If Caterpillar, Motorola Solutions, and HP are unwilling to work with us to ensure that our resources aren’t complicating peaceful pursuits in Israel and Palestine, we ought not invest in these companies. It doesn’t matter if we barely have any money with these companies or not. What matters is whether we are willing to make an exception here, because of the emotionally and politically charged nature of the conflict.
I think that making such an exception is a mistake without a clear and plausible ethical rationale. And there has yet been one made, so far as I can tell. For this reason, I supported the MRTI recommendation. I think our willingness to consistently apply our ethical principles actually is important in this case, and it would give us greater credibility, a deeper statement that “we put our money where our mouth is.”
This was one debate I actually rose to speak on during plenary. There were ten microphones, however, and I was fifth in line at mine. Even if everyone before me got to speak for two minutes, that would have meant more than an hour and a half of debate first, and I didn’t get the chance. But I wanted to share what I would have said, had I been called upon to speak to the body (we only had two minutes, so I had to be concise):
Good evening, Mr. Moderator
I am Chad Herring, Teaching Elder from Heartland Presbytery.
I do not wish to repeat arguments already made on the floor about this motion.

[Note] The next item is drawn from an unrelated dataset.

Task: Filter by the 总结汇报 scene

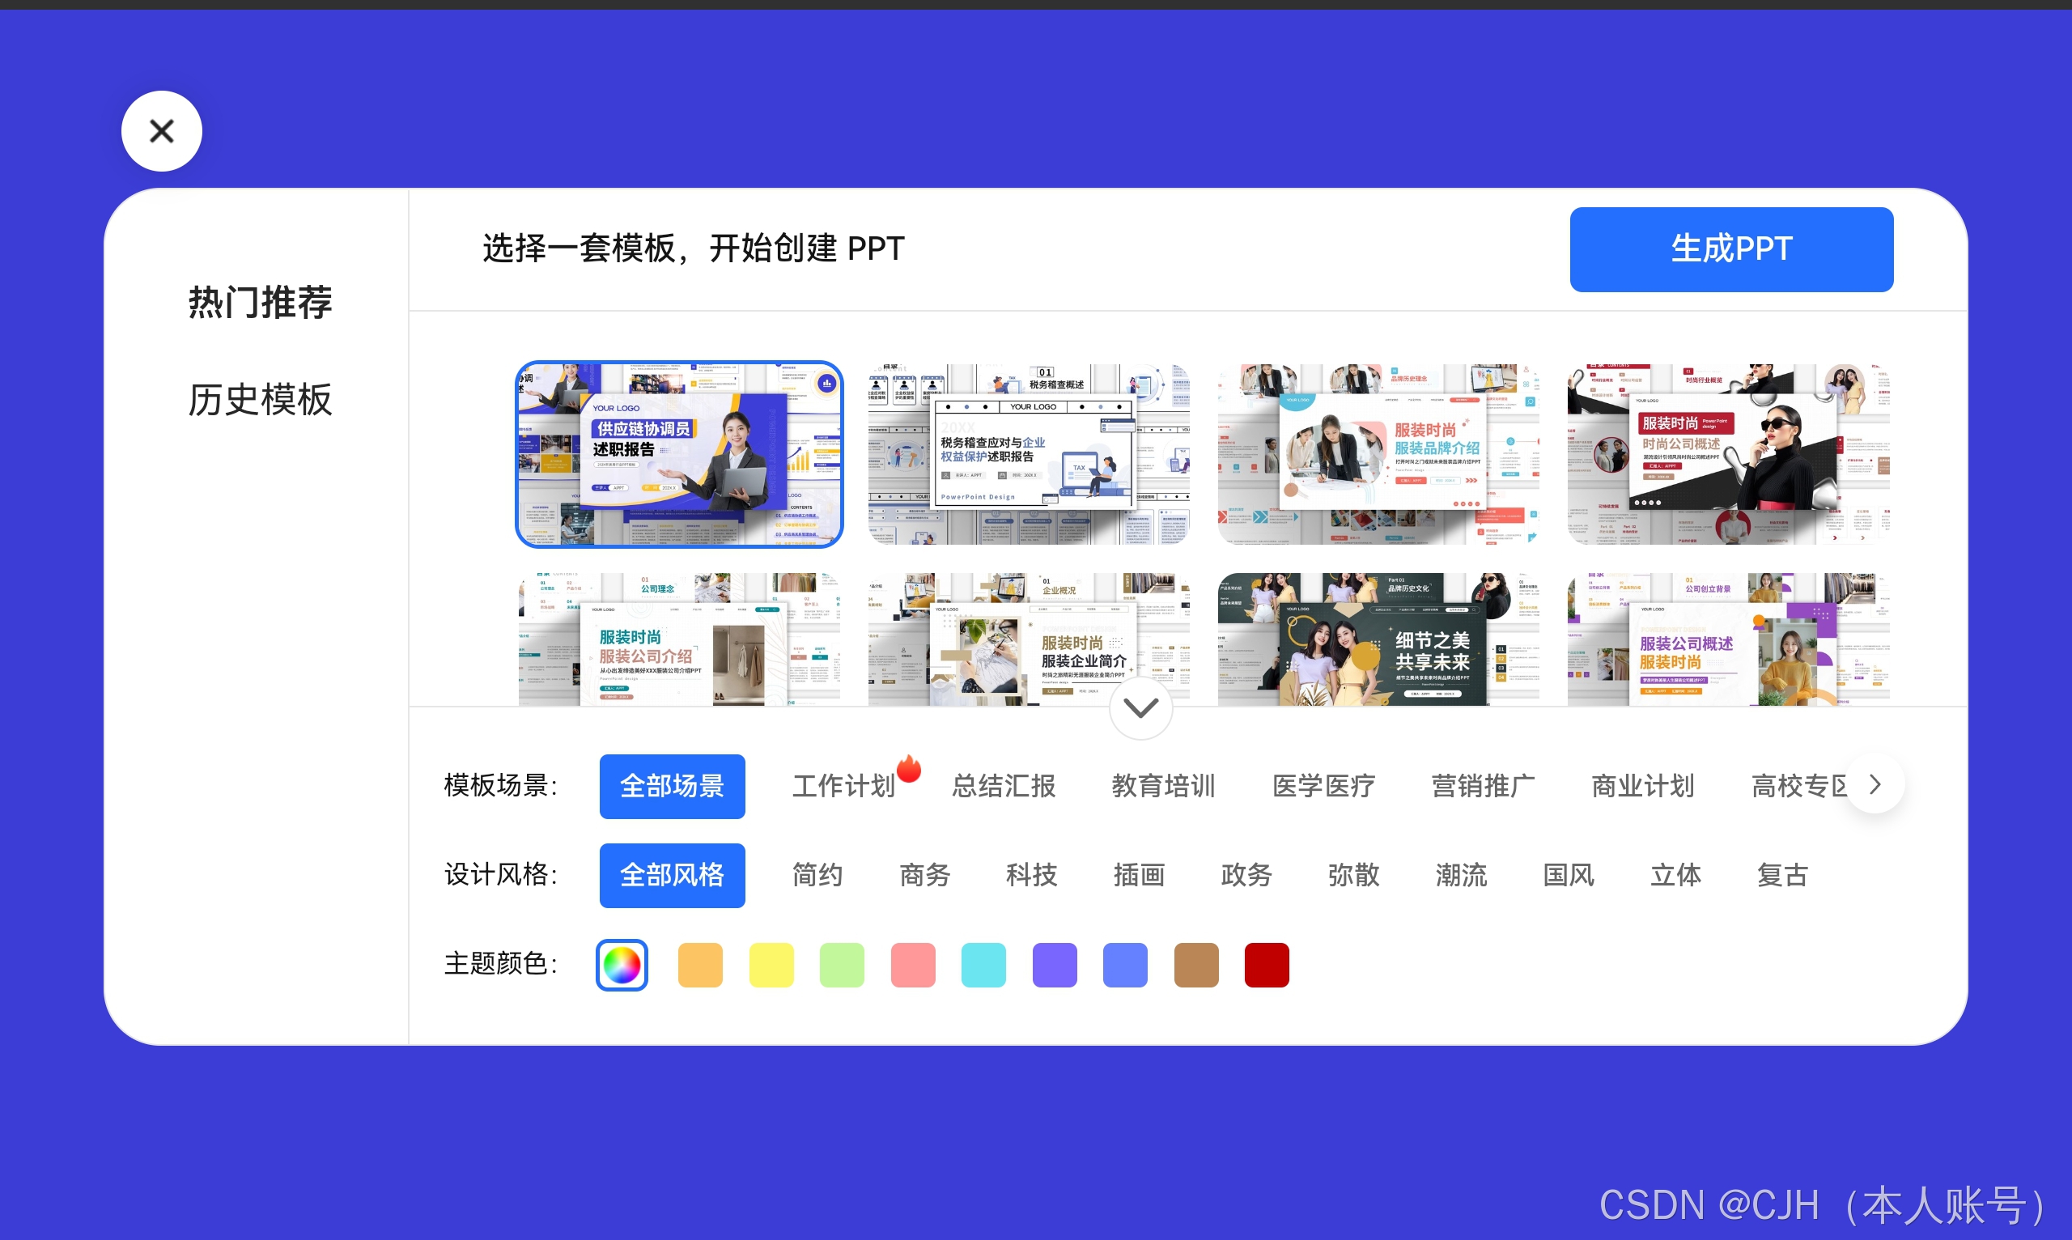Action: [1003, 785]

There are heartfelt assertions about the ways in which this action will be interpreted. Honestly, our actions are often misinterpreted, many times intentionally, and I support efforts from those of all perspectives to accurately describe what we as Presbyterians have said about just peace and investment, including calls for a safe and secure Israel, the reality of Presbyterian investment in many peaceful companies in Israel and Palestine, and the way in which MRTI also engaged, fruitfully, companies profiting from Palestinian non-peaceful pursuits.

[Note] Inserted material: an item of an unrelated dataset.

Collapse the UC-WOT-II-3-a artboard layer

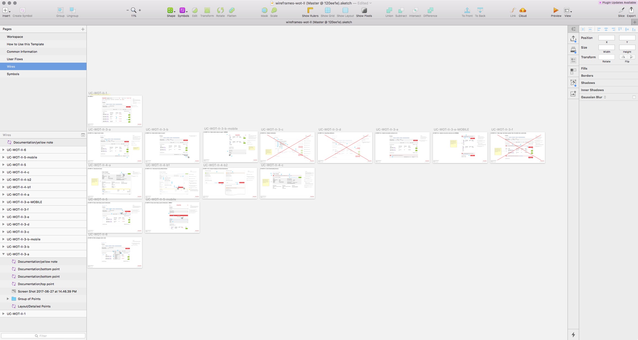[x=3, y=254]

But for me, the question is this: shall we consistently apply our ethical principles to our entire investment portfolio? Shall we exempt these three companies, and thus affirmatively decide to receive profit from non-peaceful pursuits? Or is it the case that our integrity in consistently applying our ethical principles is itself a positive witness for peace in the middle east, along side our affirmation for a safe and secure Israel and peace among Palestinians. I argue that it is, and therefore support the report of MRTI
Clearly, the assembly was not ready to do this. There may have been many reasons for that. It might have been persuasive that our actions would have been so badly misconstrued and misunderstood that relationships with Israel would have been harmed. It may have been persuasive that it was not yet time to end our conversations with these three companies (though the assembly did not direct MRTI how to proceed under the substitute language). It may have simply been that three people were in the restroom when the vote was being taken. Regardless, the assembly decided to adopt alternate language, and we went on to other work.
For me, I would prefer it if we were consistent. I think it is time for us to divest from these three companies. I am all for positive investment in Israel, and in Palestine, and want my Jewish and Palestinian brothers and sisters to live in peace. I am tired and saddened by the way that MRTI’s recommendations were mischaracterized, and find some efforts at doing so distasteful and evil. But in the end, I respect where the church is on the matter for the time being, and offer my prayers that we continue to speak a word of Peace to that region, and that peace might quickly come for all who call that place home.